### Task details
Swap every "GUI agent" in the records below for "screen assistant", and give the records back with nothing else changed.

### Listed entries
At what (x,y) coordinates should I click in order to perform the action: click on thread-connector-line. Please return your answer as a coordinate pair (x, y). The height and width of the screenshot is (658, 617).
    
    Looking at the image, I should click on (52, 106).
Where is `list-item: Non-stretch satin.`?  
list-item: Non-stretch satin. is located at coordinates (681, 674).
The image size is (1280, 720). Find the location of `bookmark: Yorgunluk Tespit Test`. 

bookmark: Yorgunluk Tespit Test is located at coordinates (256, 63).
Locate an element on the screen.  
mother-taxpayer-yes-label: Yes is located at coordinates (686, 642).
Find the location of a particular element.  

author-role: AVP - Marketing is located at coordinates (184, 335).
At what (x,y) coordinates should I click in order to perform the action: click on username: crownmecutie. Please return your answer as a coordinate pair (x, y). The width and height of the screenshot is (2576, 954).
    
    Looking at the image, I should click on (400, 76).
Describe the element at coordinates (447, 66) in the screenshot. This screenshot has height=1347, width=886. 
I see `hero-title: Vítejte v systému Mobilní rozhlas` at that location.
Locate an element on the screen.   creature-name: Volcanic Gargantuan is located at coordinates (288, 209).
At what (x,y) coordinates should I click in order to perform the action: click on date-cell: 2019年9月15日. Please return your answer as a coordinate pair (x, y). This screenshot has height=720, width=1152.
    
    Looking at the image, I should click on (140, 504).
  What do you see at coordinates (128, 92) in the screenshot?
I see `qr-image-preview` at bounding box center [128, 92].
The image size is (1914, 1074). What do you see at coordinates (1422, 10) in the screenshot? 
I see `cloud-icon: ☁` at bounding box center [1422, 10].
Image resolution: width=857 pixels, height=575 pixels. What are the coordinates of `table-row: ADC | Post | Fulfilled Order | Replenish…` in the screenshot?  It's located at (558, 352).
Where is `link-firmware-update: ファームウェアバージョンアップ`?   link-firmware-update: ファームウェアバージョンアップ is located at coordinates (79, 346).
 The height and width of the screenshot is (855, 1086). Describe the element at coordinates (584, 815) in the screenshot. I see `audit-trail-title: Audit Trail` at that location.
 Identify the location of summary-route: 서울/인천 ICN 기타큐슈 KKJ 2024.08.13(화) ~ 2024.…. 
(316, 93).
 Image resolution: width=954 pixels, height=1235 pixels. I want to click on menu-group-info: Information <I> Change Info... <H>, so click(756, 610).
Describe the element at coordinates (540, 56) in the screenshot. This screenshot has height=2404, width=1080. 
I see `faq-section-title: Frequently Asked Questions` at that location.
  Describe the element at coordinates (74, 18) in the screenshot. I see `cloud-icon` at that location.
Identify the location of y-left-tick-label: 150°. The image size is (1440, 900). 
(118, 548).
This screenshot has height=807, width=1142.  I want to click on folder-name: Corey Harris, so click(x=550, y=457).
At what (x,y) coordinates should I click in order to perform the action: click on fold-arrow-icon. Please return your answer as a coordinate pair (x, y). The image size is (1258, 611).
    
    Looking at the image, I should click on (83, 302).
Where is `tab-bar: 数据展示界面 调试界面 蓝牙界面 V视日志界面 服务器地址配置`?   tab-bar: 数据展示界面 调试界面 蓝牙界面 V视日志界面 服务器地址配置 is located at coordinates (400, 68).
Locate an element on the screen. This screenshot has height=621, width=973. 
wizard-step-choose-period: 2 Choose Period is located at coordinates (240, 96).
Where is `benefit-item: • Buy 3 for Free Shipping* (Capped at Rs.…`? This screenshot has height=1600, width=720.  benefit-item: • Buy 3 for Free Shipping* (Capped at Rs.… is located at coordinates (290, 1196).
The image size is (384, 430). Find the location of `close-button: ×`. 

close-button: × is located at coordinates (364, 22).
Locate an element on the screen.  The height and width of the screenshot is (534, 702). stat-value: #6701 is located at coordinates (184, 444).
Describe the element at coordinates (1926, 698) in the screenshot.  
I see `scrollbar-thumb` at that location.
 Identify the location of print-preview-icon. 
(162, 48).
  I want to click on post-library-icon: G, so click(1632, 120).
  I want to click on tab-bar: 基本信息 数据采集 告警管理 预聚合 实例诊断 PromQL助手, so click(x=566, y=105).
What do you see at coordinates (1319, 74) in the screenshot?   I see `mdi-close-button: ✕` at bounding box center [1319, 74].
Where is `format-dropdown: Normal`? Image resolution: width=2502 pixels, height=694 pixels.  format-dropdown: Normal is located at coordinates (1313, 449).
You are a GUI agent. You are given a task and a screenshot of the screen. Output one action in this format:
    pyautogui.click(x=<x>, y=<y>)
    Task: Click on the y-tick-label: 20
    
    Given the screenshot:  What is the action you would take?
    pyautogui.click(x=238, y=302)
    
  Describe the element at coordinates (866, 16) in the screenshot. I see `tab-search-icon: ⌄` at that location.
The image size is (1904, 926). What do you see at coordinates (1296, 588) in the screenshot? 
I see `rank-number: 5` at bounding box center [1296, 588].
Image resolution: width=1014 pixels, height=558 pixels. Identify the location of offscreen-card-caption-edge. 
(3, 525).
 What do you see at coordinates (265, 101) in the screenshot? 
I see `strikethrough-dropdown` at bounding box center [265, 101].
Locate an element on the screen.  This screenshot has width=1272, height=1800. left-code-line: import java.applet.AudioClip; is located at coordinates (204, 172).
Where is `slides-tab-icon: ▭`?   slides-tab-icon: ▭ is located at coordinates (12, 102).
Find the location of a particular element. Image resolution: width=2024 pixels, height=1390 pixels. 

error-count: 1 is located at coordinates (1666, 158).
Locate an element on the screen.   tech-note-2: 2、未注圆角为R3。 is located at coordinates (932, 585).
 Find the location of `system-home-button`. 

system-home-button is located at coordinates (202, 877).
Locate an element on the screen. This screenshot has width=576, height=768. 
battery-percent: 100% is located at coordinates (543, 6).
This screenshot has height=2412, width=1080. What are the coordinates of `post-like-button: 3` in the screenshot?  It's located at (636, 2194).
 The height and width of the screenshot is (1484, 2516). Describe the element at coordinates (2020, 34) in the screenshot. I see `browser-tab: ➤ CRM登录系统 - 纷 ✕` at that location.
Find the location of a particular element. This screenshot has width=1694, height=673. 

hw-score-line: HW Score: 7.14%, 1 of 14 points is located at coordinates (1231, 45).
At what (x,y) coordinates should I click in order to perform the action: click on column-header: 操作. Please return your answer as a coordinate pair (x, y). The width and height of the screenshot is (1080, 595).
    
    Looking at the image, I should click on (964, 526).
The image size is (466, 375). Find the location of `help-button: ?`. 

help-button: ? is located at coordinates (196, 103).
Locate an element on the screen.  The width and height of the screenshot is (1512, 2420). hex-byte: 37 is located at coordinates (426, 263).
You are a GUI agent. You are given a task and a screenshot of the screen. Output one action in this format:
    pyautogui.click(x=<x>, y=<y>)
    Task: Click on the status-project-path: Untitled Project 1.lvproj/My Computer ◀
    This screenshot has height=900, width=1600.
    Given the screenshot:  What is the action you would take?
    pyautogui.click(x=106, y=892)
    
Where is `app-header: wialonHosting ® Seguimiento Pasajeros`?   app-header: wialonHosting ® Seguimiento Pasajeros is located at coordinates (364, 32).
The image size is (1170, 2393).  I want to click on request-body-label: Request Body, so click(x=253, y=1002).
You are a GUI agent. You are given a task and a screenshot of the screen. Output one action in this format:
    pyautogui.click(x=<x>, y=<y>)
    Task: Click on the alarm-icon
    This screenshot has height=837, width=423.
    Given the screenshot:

### Answer for this exercise
At what (x,y) coordinates should I click in order to perform the action: click on thread-connector-line. Please return your answer as a coordinate pair (x, y). The height and width of the screenshot is (658, 617).
    
    Looking at the image, I should click on (52, 106).
Where is `list-item: Non-stretch satin.`?  
list-item: Non-stretch satin. is located at coordinates (681, 674).
The image size is (1280, 720). Find the location of `bookmark: Yorgunluk Tespit Test`. 

bookmark: Yorgunluk Tespit Test is located at coordinates (256, 63).
Locate an element on the screen.  
mother-taxpayer-yes-label: Yes is located at coordinates (686, 642).
Find the location of a particular element.  

author-role: AVP - Marketing is located at coordinates (184, 335).
At what (x,y) coordinates should I click in order to perform the action: click on username: crownmecutie. Please return your answer as a coordinate pair (x, y). The width and height of the screenshot is (2576, 954).
    
    Looking at the image, I should click on (400, 76).
Describe the element at coordinates (447, 66) in the screenshot. This screenshot has height=1347, width=886. 
I see `hero-title: Vítejte v systému Mobilní rozhlas` at that location.
Locate an element on the screen.   creature-name: Volcanic Gargantuan is located at coordinates (288, 209).
At what (x,y) coordinates should I click in order to perform the action: click on date-cell: 2019年9月15日. Please return your answer as a coordinate pair (x, y). This screenshot has height=720, width=1152.
    
    Looking at the image, I should click on (140, 504).
  What do you see at coordinates (128, 92) in the screenshot?
I see `qr-image-preview` at bounding box center [128, 92].
The image size is (1914, 1074). What do you see at coordinates (1422, 10) in the screenshot? 
I see `cloud-icon: ☁` at bounding box center [1422, 10].
Image resolution: width=857 pixels, height=575 pixels. What are the coordinates of `table-row: ADC | Post | Fulfilled Order | Replenish…` in the screenshot?  It's located at (558, 352).
Where is `link-firmware-update: ファームウェアバージョンアップ`?   link-firmware-update: ファームウェアバージョンアップ is located at coordinates (79, 346).
 The height and width of the screenshot is (855, 1086). Describe the element at coordinates (584, 815) in the screenshot. I see `audit-trail-title: Audit Trail` at that location.
 Identify the location of summary-route: 서울/인천 ICN 기타큐슈 KKJ 2024.08.13(화) ~ 2024.…. 
(316, 93).
 Image resolution: width=954 pixels, height=1235 pixels. I want to click on menu-group-info: Information <I> Change Info... <H>, so click(756, 610).
Describe the element at coordinates (540, 56) in the screenshot. This screenshot has height=2404, width=1080. 
I see `faq-section-title: Frequently Asked Questions` at that location.
  Describe the element at coordinates (74, 18) in the screenshot. I see `cloud-icon` at that location.
Identify the location of y-left-tick-label: 150°. The image size is (1440, 900). 
(118, 548).
This screenshot has height=807, width=1142.  I want to click on folder-name: Corey Harris, so click(x=550, y=457).
At what (x,y) coordinates should I click in order to perform the action: click on fold-arrow-icon. Please return your answer as a coordinate pair (x, y). The image size is (1258, 611).
    
    Looking at the image, I should click on (83, 302).
Where is `tab-bar: 数据展示界面 调试界面 蓝牙界面 V视日志界面 服务器地址配置`?   tab-bar: 数据展示界面 调试界面 蓝牙界面 V视日志界面 服务器地址配置 is located at coordinates (400, 68).
Locate an element on the screen. This screenshot has height=621, width=973. 
wizard-step-choose-period: 2 Choose Period is located at coordinates (240, 96).
Where is `benefit-item: • Buy 3 for Free Shipping* (Capped at Rs.…`? This screenshot has height=1600, width=720.  benefit-item: • Buy 3 for Free Shipping* (Capped at Rs.… is located at coordinates (290, 1196).
The image size is (384, 430). Find the location of `close-button: ×`. 

close-button: × is located at coordinates (364, 22).
Locate an element on the screen.  The height and width of the screenshot is (534, 702). stat-value: #6701 is located at coordinates (184, 444).
Describe the element at coordinates (1926, 698) in the screenshot.  
I see `scrollbar-thumb` at that location.
 Identify the location of print-preview-icon. 
(162, 48).
  I want to click on post-library-icon: G, so click(1632, 120).
  I want to click on tab-bar: 基本信息 数据采集 告警管理 预聚合 实例诊断 PromQL助手, so click(x=566, y=105).
What do you see at coordinates (1319, 74) in the screenshot?   I see `mdi-close-button: ✕` at bounding box center [1319, 74].
Where is `format-dropdown: Normal`? Image resolution: width=2502 pixels, height=694 pixels.  format-dropdown: Normal is located at coordinates (1313, 449).
You are a screen assistant. You are given a task and a screenshot of the screen. Output one action in this format:
    pyautogui.click(x=<x>, y=<y>)
    Task: Click on the y-tick-label: 20
    
    Given the screenshot:  What is the action you would take?
    pyautogui.click(x=238, y=302)
    
  Describe the element at coordinates (866, 16) in the screenshot. I see `tab-search-icon: ⌄` at that location.
The image size is (1904, 926). What do you see at coordinates (1296, 588) in the screenshot? 
I see `rank-number: 5` at bounding box center [1296, 588].
Image resolution: width=1014 pixels, height=558 pixels. Identify the location of offscreen-card-caption-edge. 
(3, 525).
 What do you see at coordinates (265, 101) in the screenshot? 
I see `strikethrough-dropdown` at bounding box center [265, 101].
Locate an element on the screen.  This screenshot has width=1272, height=1800. left-code-line: import java.applet.AudioClip; is located at coordinates (204, 172).
Where is `slides-tab-icon: ▭`?   slides-tab-icon: ▭ is located at coordinates (12, 102).
Find the location of a particular element. Image resolution: width=2024 pixels, height=1390 pixels. 

error-count: 1 is located at coordinates (1666, 158).
Locate an element on the screen.   tech-note-2: 2、未注圆角为R3。 is located at coordinates (932, 585).
 Find the location of `system-home-button`. 

system-home-button is located at coordinates (202, 877).
Locate an element on the screen. This screenshot has width=576, height=768. 
battery-percent: 100% is located at coordinates (543, 6).
This screenshot has height=2412, width=1080. What are the coordinates of `post-like-button: 3` in the screenshot?  It's located at (636, 2194).
 The height and width of the screenshot is (1484, 2516). Describe the element at coordinates (2020, 34) in the screenshot. I see `browser-tab: ➤ CRM登录系统 - 纷 ✕` at that location.
Find the location of a particular element. This screenshot has width=1694, height=673. 

hw-score-line: HW Score: 7.14%, 1 of 14 points is located at coordinates (1231, 45).
At what (x,y) coordinates should I click in order to perform the action: click on column-header: 操作. Please return your answer as a coordinate pair (x, y). The width and height of the screenshot is (1080, 595).
    
    Looking at the image, I should click on (964, 526).
The image size is (466, 375). Find the location of `help-button: ?`. 

help-button: ? is located at coordinates (196, 103).
Locate an element on the screen.  The width and height of the screenshot is (1512, 2420). hex-byte: 37 is located at coordinates (426, 263).
You are a screen assistant. You are given a task and a screenshot of the screen. Output one action in this format:
    pyautogui.click(x=<x>, y=<y>)
    Task: Click on the status-project-path: Untitled Project 1.lvproj/My Computer ◀
    This screenshot has height=900, width=1600.
    Given the screenshot:  What is the action you would take?
    pyautogui.click(x=106, y=892)
    
Where is `app-header: wialonHosting ® Seguimiento Pasajeros`?   app-header: wialonHosting ® Seguimiento Pasajeros is located at coordinates (364, 32).
The image size is (1170, 2393).  I want to click on request-body-label: Request Body, so click(x=253, y=1002).
You are a screen assistant. You are given a task and a screenshot of the screen. Output one action in this format:
    pyautogui.click(x=<x>, y=<y>)
    Task: Click on the alarm-icon
    This screenshot has height=837, width=423.
    Given the screenshot:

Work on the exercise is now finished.